The purpose of our study was to detect MCs in the epithelium of the human vagina using immunohistochemistry with antibodies against simple-epithelial cytokeratins, especially anti-CK20. Subsequently, we tried to identify them using transmission electron microscopy.

Materials and Methods

Preparation of samples for immunohistochemical Examination

Samples of the anterior wall of the human vagina were taken from 20 women. The mean age of the patient was 63 years; the youngest patient was 42-year-old and, the oldest patient was 80-year-old. Patients underwent trans-abdominal or laparoscopic surgery for various indications at the Department of Gynecology and Obstetrics in Hospital of St. Cyril and Metod in Bratislava, Slovakia. The study protocol was approved by the ethical committee of local hospital, and informed consent was obtained from all patients. Tissue samples from anterior wall of the vagina were fixed in formalin for 24 h, and depending on the length of the vagina were cut into a number of pieces, embedded in paraffin, sectioned into 4 μm thick sections, processed by routine histological technique and stained with hematoxylin and eosin. All the samples suitable for immunohistochemical examination were then sectioned into 5 μm thick sections and stained for the expression of antigen CK20. After sectioning they were deparaffinized, rehydrated, immersed in 3% H2O2 for block endogenous peroxidases, rinsed in PBS, incubated with proteinase K (dilution range 100 μl proteinase K in 2.4 ml distilled water) at room temperature for 10 min and rinsed in PBS. For background blocking, we used solution of 5% dried milk. Then primary monoclonal antibodies against human CK20 (clone Ks20.8) (Chemicon) were used as a marker for MCs. Sections were incubated for 1 h with primary antibody (dilution range 1:300) at room temperature, rinsed in PBS, and stained with secondary antibodies (Mouse UnoVue HRP/DAB detection system) (Diagnostic Biosystems) for 15 min. Visualization of the Merkel cells was performed with DAB/plus chromogen. The sections were rinsed in distilled water and stained with Mayer’s hematoxylin. For the positive control, we chose samples from human esophagus, where the Merkel cells were detected before. Analysis was performed using a Nikon eclipse 80i light microscope (4x,10x,20x,40x objectives) and images were captured with a Nikon DS-Fi1camera. In each patient, we measured the length of each sample under the light microscope (length of the epithelium) and calculated the whole length of the sample. In order to estimate the numerical density of intraepithelial and subepithelial MCs in all samples, the total number of MCs was counted using a graduated ocular.
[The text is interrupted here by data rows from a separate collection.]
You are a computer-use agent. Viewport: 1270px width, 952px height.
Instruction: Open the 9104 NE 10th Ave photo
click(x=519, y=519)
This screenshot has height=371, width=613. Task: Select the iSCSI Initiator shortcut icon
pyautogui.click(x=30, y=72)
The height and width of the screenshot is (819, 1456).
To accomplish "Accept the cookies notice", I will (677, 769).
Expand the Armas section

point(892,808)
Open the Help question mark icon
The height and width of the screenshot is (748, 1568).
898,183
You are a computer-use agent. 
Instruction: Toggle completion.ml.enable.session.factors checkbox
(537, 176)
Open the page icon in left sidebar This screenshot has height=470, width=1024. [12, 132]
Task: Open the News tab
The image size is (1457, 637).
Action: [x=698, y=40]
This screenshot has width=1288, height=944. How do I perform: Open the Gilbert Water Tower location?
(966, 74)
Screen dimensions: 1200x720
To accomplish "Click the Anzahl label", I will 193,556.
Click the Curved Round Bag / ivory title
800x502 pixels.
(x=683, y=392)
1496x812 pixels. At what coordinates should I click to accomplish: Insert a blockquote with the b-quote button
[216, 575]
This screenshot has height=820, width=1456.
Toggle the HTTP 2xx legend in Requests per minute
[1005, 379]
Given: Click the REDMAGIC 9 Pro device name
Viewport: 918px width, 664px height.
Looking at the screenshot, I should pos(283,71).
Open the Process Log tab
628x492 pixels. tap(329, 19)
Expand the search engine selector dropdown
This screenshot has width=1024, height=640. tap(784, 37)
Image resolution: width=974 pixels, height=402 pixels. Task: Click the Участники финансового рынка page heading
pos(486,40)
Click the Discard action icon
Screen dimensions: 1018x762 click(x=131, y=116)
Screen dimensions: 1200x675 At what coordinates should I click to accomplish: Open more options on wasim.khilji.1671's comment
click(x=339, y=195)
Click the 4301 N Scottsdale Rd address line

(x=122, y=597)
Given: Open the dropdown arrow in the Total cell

Preparation of samples for TEM

For electron microscopy, small blocks were microdissected from paraffin-embedded samples (used for immunohistochemistry) in one case were CK20-positive cells were numerous. Then, these blocks were dewaxed by overnight immersion in xylol, cut into four pieces and rehydrated in phosphate buffer, through a graded series of alcohol dilutions, and washed in saline. The blocks were then refixed in 3% glutaraldehyde in 0.2 M phosphate buffered saline at room temperature for 4 h and 1% osmium tetraoxide in Millonig solution (pH 7.3), washed in saline, dehydrated in ethanol, embedded in Durcupan, and cut into semithin and ultrathin sections. Semi-thin sections were stained with toluidine blue and examined with a Nikon eclipse 80i light microscope and a Nikon DS-Fi1camera. Ultrathin sections were double stained using uranyl acetate and lead citrate and examined using a TEM (Jeol 1400 plus JMM, voltage 30 keV).

Results

Immunohistochemistry

CK20 positive Merkel-like cells (MLCs) were identified in 10 of 20 patients (50%) in the epithelium of anterior wall of the human vagina. The mean age of the patients was 63 years; the youngest patient was 42-year-old, and the oldest patient was 80-year-old. Our investigation showed (Figure 1, Table 1) an increased number of CK20 positive MLCs predominantly intraepithelial in the human vaginal epithelium. The cells were dispersed predominantly as a single cell (Figure 2 A,B), or rarely in clusters (Figure 2C) in the lower parts of the epithelial layer.

Figure 1.

The ratio between positive and negative intraepithelial and subepithelial Merkel-like cells in the samples of human vagina.

Table 1.

Total average number of CK20 positive MLCs in the histological section of the human vagina.

Patients (age)	Intraepithelial, tn/l Total number	Intraepithelial, an/l Average number	Subepithelial, tn/l Total number	Subepithelial, an/l Average number
1(61)	54/12.2	8/1.5	3/12.2	2/1.5
2(66)	0/6.7	0/1.7	0/6.7	0/1.7
3(66)	0/5	0/1.25	0/5	0/1.25
4(67)	0/4	0/1.3	0/4	0/1.3
5(60)	0/4.8	0/1.2	0/4.8	0/1.2
6(80)	0/3.2	0/1.1	0/3.2	0/1.1
7(68)	0/3.8	0/1.9	0/3.8	0/1.9
8 (--)	0/8	0/1.3	0/8	0/1.3
9(59)	12/3.5	3/0.9	0/3.5	0/0.9
10(77)	9/6.5	1/1	0/6.5	0/1
11(42)	28/9.4	2.8/0.94	0/9.4	0/0.94
12 (--)	3/3.3	1/1.1	0/3.3	0/1.1
13(59)	9/1	9/1	0/1	0/1
14(67)	1/6.3	0.25/1.6	0/6.3	0/1.6
15(58)	1/9.8	0.12/1.1	0/9.8	0/1.1
16(55)	0/1.3	0/1.3	0/1.3	0/1.3
17(69)	0/0.8	0/0.8	0/0.8	0/0.8
18(59)	86/8	12/1	0/8	0/1
19(63)	0/4.1	0/1	0/4.1	0/1
20(56)	1/7.1	0.25/1.8	0/7.1	0/1.8

tn/l, total number of Merkel-like cells /full length of stratified squamous non-keratinized epithelium (cm); an/l, average number of Merkel-like cells /average length of stratified squamous non-keratinized epithelium (cm).

Figure 2.

Immunoperoxidase staining (adult human vagina using a monoclonal antibody selective for CK20. A,B) CK20 positive Merkel-like cells are situated as single cell predominantly at lower parts of the epithelial layer (intraepithelial MLCs, white arrows). C) CK20 positive Merkel-like cells are situated rarely in clusters predominantly at lower parts of the epithelial layer (intraepithelial MLCs, white arrows). D) Some CK20 positive Merkel-like cells are located under the epithelium in the connective tissue (subepithelial MLCs, white arrow). Scale bars: 50 µm.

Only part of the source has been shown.